HİSSELER KAZANDIRMIŞ
Bu sürecin kazananı ise borsa yatırımcıları...
Hisse senetlerinde pozisyon alan tasarruf sahiplerinin reel getirileri bir ayda yüzde 10 sınırına kadar ulaşmış. Tabi böylesine cazip getiri her hisse senedi için geçerli değil. TÜİK borsa yatırımları için BIST 100 Endeksini alıyor. Yeri gelmişken önemli bir hatırlatma yapalım. Hisse senetlerine yatırım yapmak isteyen tasarruf sahiplerinin seçimde çok dikkatli olmaları, mümkün olduğunca da riski dağıtmak için birden fazla hisse senedini tercih etmelerinde fayda var. En doğrusu da şu bence; hisse senetlerinin bireysel olarak yönünü tahmin etmek zor iken borsanın yönü daha kolay öngörülebiliyor.

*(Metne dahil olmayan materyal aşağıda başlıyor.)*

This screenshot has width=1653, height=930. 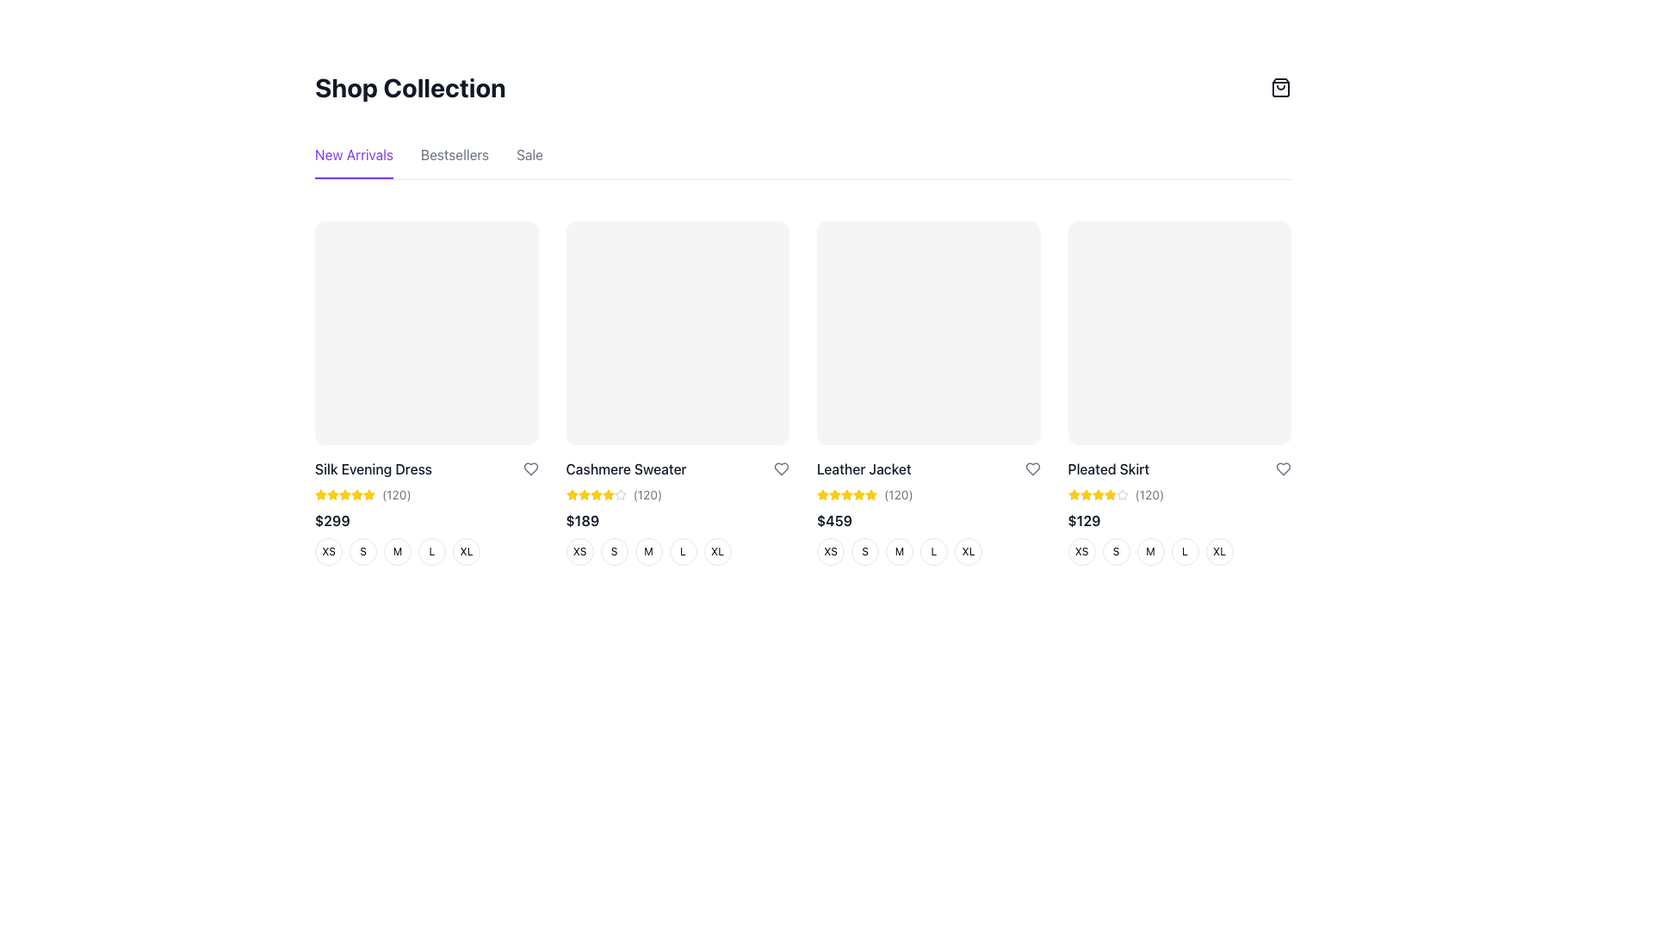 I want to click on star rating icon located in the second product card from the left, directly below the product image and name, so click(x=572, y=494).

Bu yüzden portföy yönetim şirketleri tarafından kurulan ve bankaların sattıkları endekslere dayalı yatırım fonları katılma paylarına yönelmeleri kazanç açısından etkili olabilir.
Bu hatırlatmadan sonra reel getirilerin 3, 6 ay ve yıllık bazda nasıl oluştuğuna bakalım. 3 aylık süreçte tasarrufumuzu mevduata yatırmışsak enflasyon sonrası getirimiz yüzde -1 düzeyinde gerçekleşmiş. Mevduat dışındaki tüm TL ve yabancı para cinsi araçların gerçek getirileri artı seviyelere çıkabilmiş. 3 aylık süreçte altın ve borsa adeta zirve için yarışmışlar. Altın yüzde 13,64 ile ilk sırada, BIST 100 ise yüzde 13,27 ile ikinci sırada yer almış. Dolar ve euroya yatırım yapanlar da reel olarak yüzde 5'ler civarında bir getiri yakalayabilmişler.
PPK'NIN KRİTİK KARARI
Süreci 6 aya çıkardığımızda hem TL mevduatlarının hem de devlet tahvillerinin reel getirileri arasındaki farkın belirgin bir şekilde açıldığını gözlemliyoruz.

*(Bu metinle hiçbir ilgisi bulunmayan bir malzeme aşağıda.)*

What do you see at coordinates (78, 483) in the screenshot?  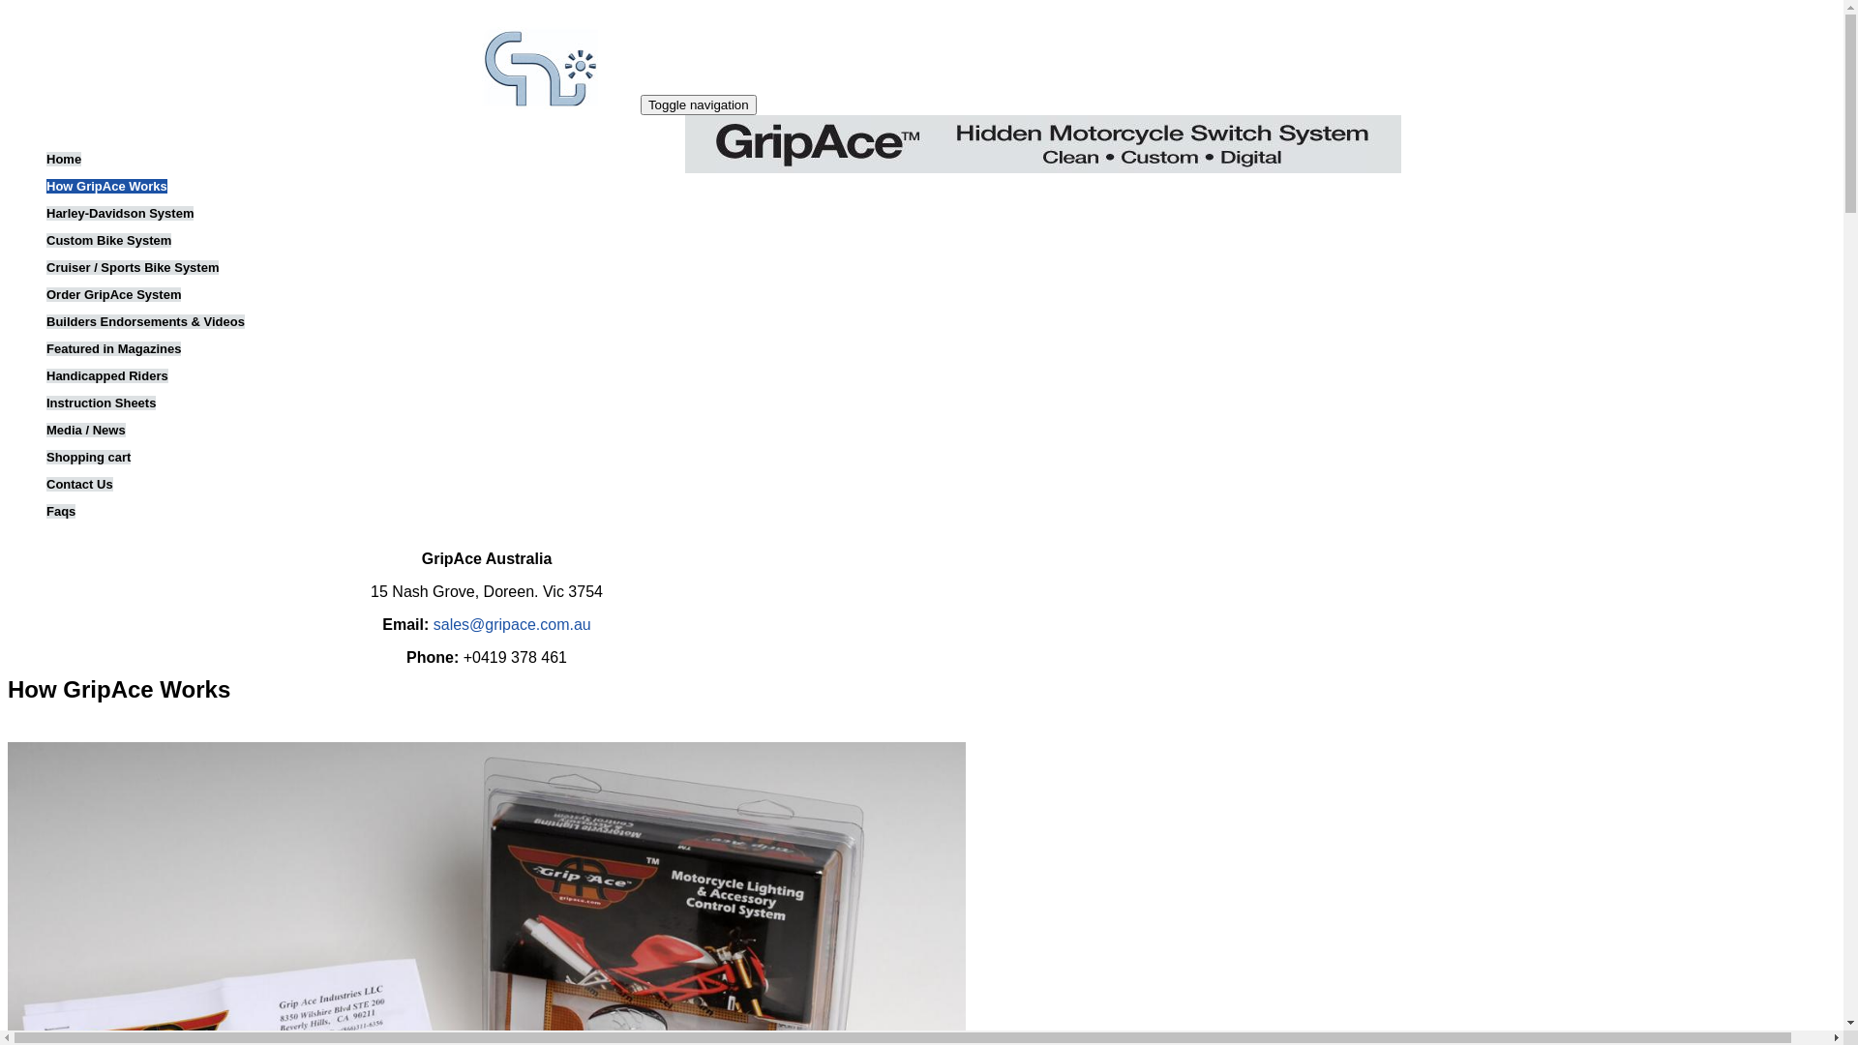 I see `'Contact Us'` at bounding box center [78, 483].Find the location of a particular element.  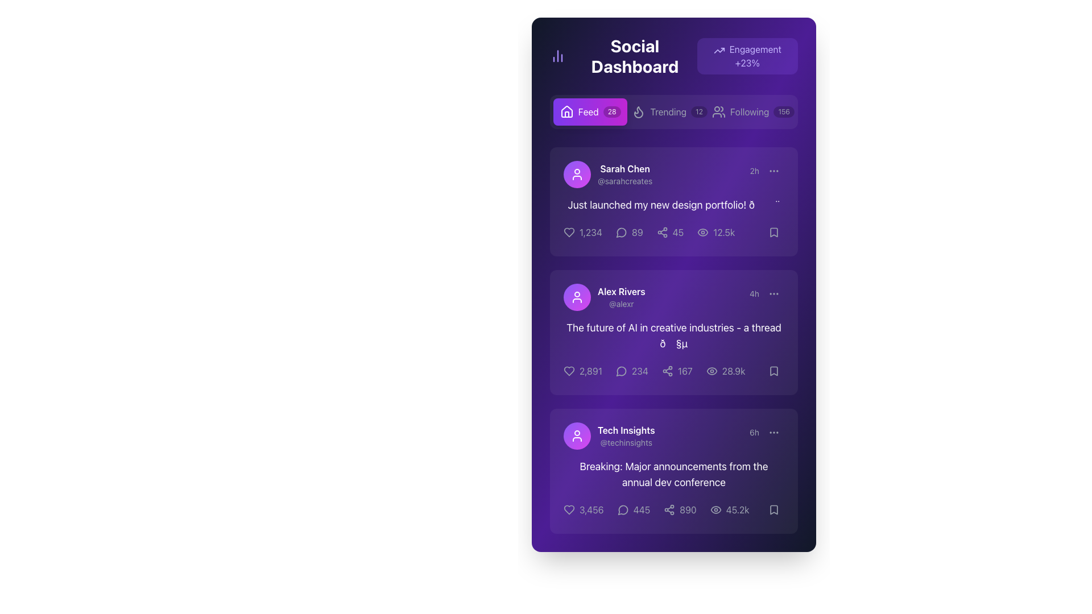

the contextual menu trigger button located in the upper-right corner of the post card by 'Sarah Chen' is located at coordinates (773, 171).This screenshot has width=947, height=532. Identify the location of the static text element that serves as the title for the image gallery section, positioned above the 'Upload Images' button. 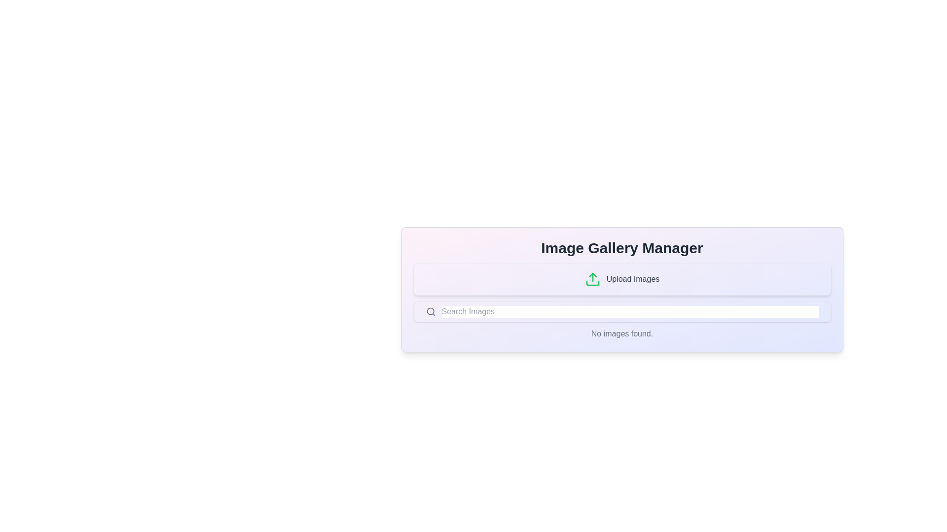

Euro ve dolar yüzde 10'lara çıkarken TL mevduatları ve devlet tahvilleri enflasyon arındırıldığında hiç getiri sağlayamamışlar. Ancak yıllık süreçte resim tam tersine dönüyor. Reel getiriler devlet tahvillerinde yüzde 19'a, TL mevduatları ise yüzde 8'lere erişiyor.
Rakamlardan böyle bir tablo çıkıyor karşımıza. Ancak çalışmadan sonra enflasyon yükseldi ve yüzde 19 sınırına dayandı. Yani Merkez Bankası'nın politika faiz oranı yüzde 19'u yakalamış oldu. Yazımın başında da vurguladığım gibi tasarruf sahipleri enflasyon ve getiri oranlarını dikkate alırken aynı zamanda risk düzeyini de denkleme dahil ediyorlar.
İşte bu yüzden son 4 aydır döviz tevdiat hesaplarında kesintisiz artış oluyor. Açık bir ifadeyle dolarizasyon süreci devam ediyor. Bu gerçekleri hesaba kattığımızda sanırım PPK Eylül'de en kritik toplantısını yapacak.